In summary, this project contributes to the advancement of sustainable biobased chemicals and assists in designing future biorefineries. Moreover, the knowledge and expertise acquired through this project are valuable for future biobased chemical research and development. The study's results may also facilitate the exploration of alternative feedstocks, microbial strains, and production pathways, thereby propelling the field of biobased chemical production forward.

References

Choudhury, S., Moret, M., Salvy, P., Weilandt, D. R., Hatzimanikatis, V., & Miskovic, L. (2022). Reconstructing Kinetic Models for Dynamical Studies of Metabolism using Generative Adversarial Networks. Nature Machine Intelligence, 4(8), 710–719.

Choudhury, S., Narayanan, B., Moret, M., Hatzimanikatis, V., & Miskovic, L. (2023). Generative machine learning produces kinetic models that accurately characterize intracellular metabolic states. BioRxiv (Cold Spring Harbor Laboratory).
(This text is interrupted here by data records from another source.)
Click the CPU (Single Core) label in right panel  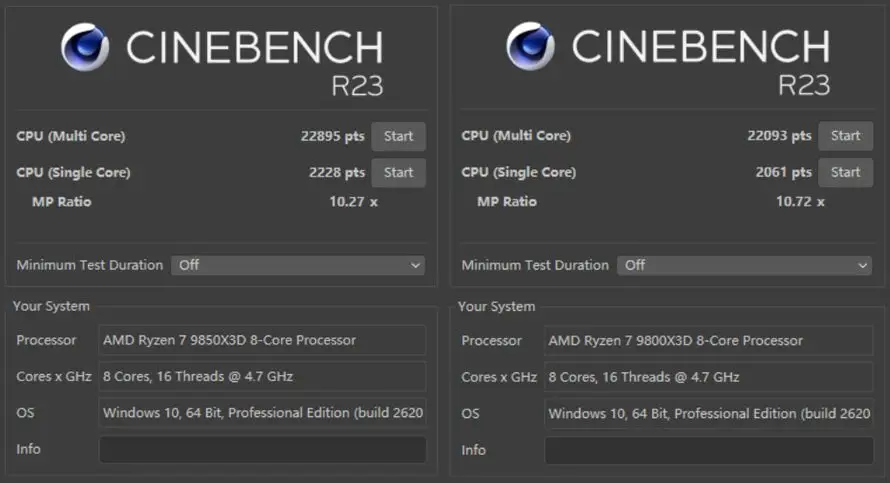point(519,172)
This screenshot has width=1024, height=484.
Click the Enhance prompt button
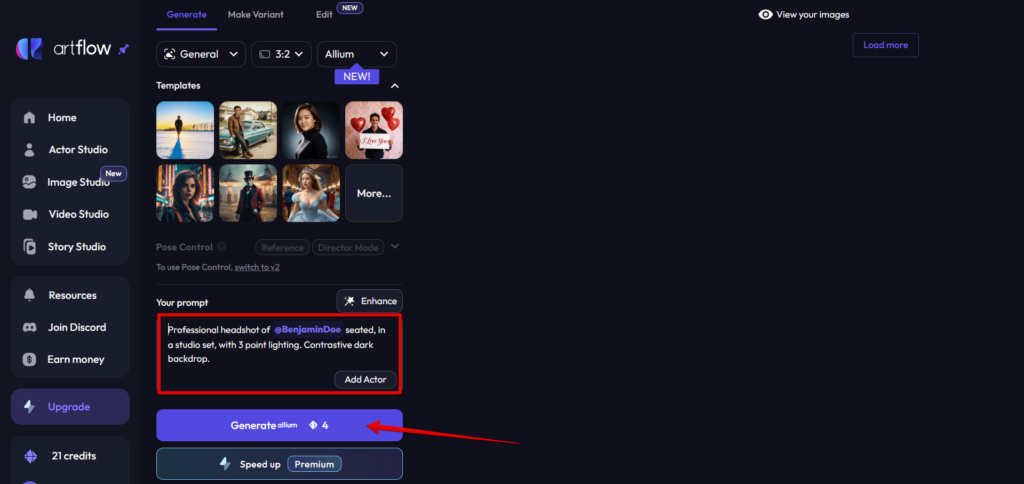tap(370, 301)
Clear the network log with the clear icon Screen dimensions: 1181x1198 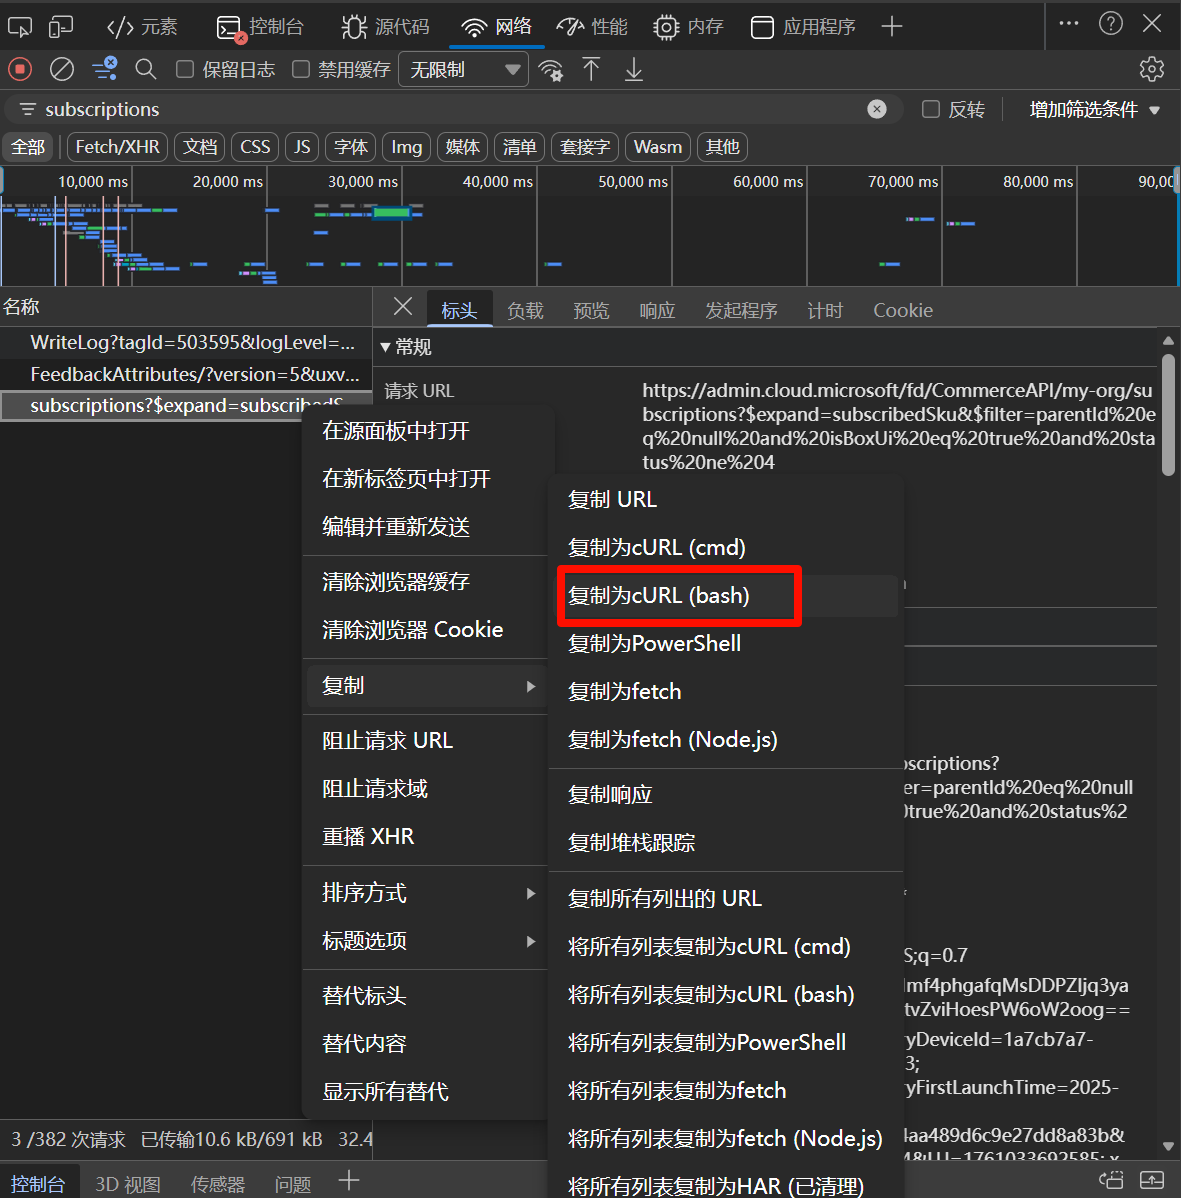coord(62,69)
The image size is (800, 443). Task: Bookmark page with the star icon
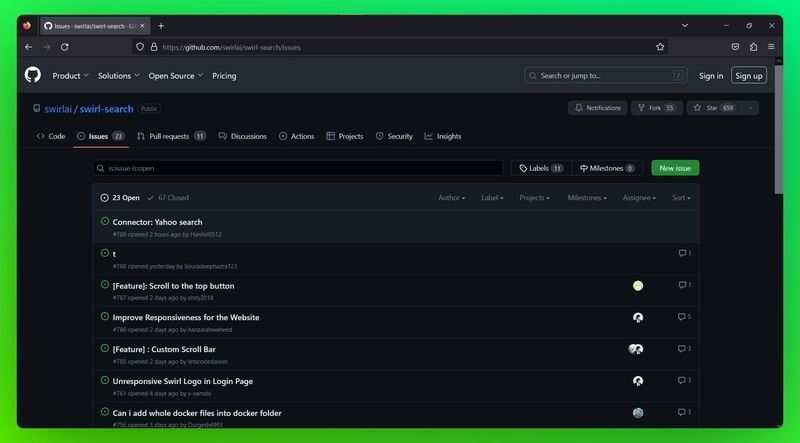click(660, 47)
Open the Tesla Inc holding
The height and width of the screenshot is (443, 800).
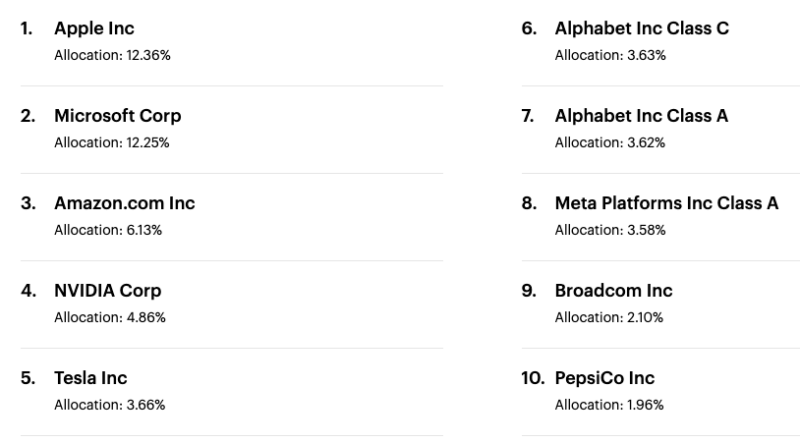tap(91, 378)
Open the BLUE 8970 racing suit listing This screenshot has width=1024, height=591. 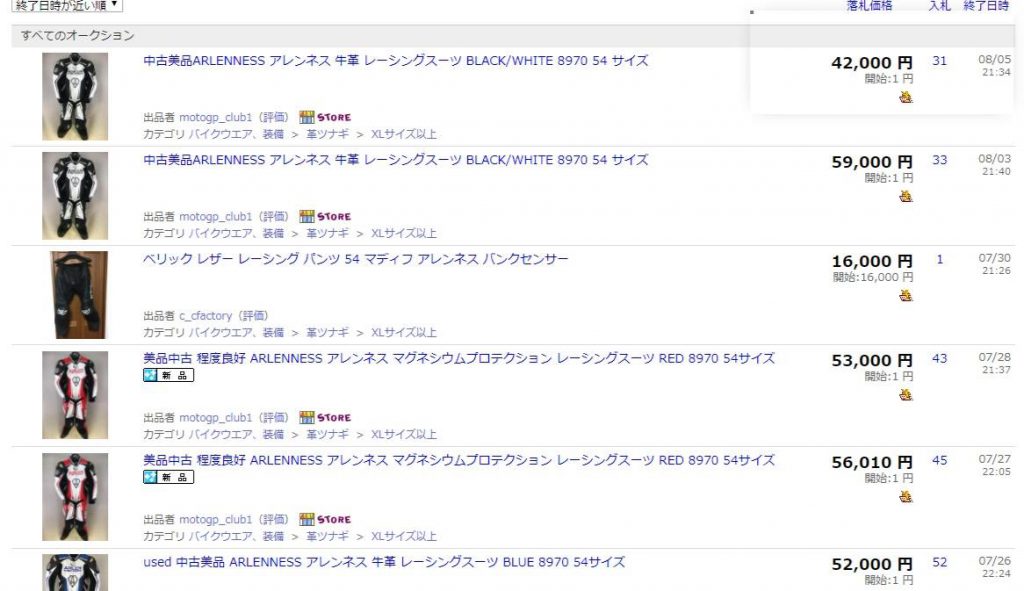(x=383, y=562)
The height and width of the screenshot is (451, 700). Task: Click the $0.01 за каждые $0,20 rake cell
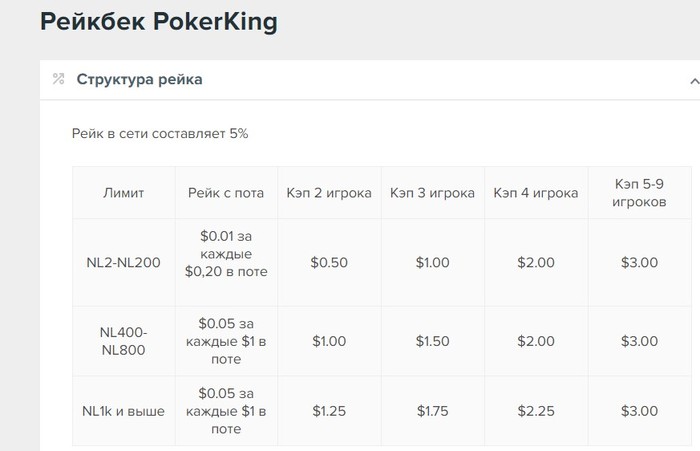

Miskovic, L., & Hatzimanikatis, V. (2010). Production of biofuels and biochemicals: in need of an ORACLE. Trends in Biotechnology, 28(8), 391–397.

Tokic, M., Hatzimanikatis, V., & Miskovic, L. (2020). Large-scale kinetic metabolic models of Pseudomonas putida KT2440 for consistent design of metabolic engineering strategies. Biotechnology for Biofuels, 13(1).

Weilandt, D. R., Salvy, P., Masid, M., Fengos, G., Denhardt-Erikson, R., Hosseini, Z., & Hatzimanikatis, V. (2022). Symbolic kinetic models in python (SKiMpy): intuitive modeling of large-scale biological kinetic models. Bioinformatics, 39(1).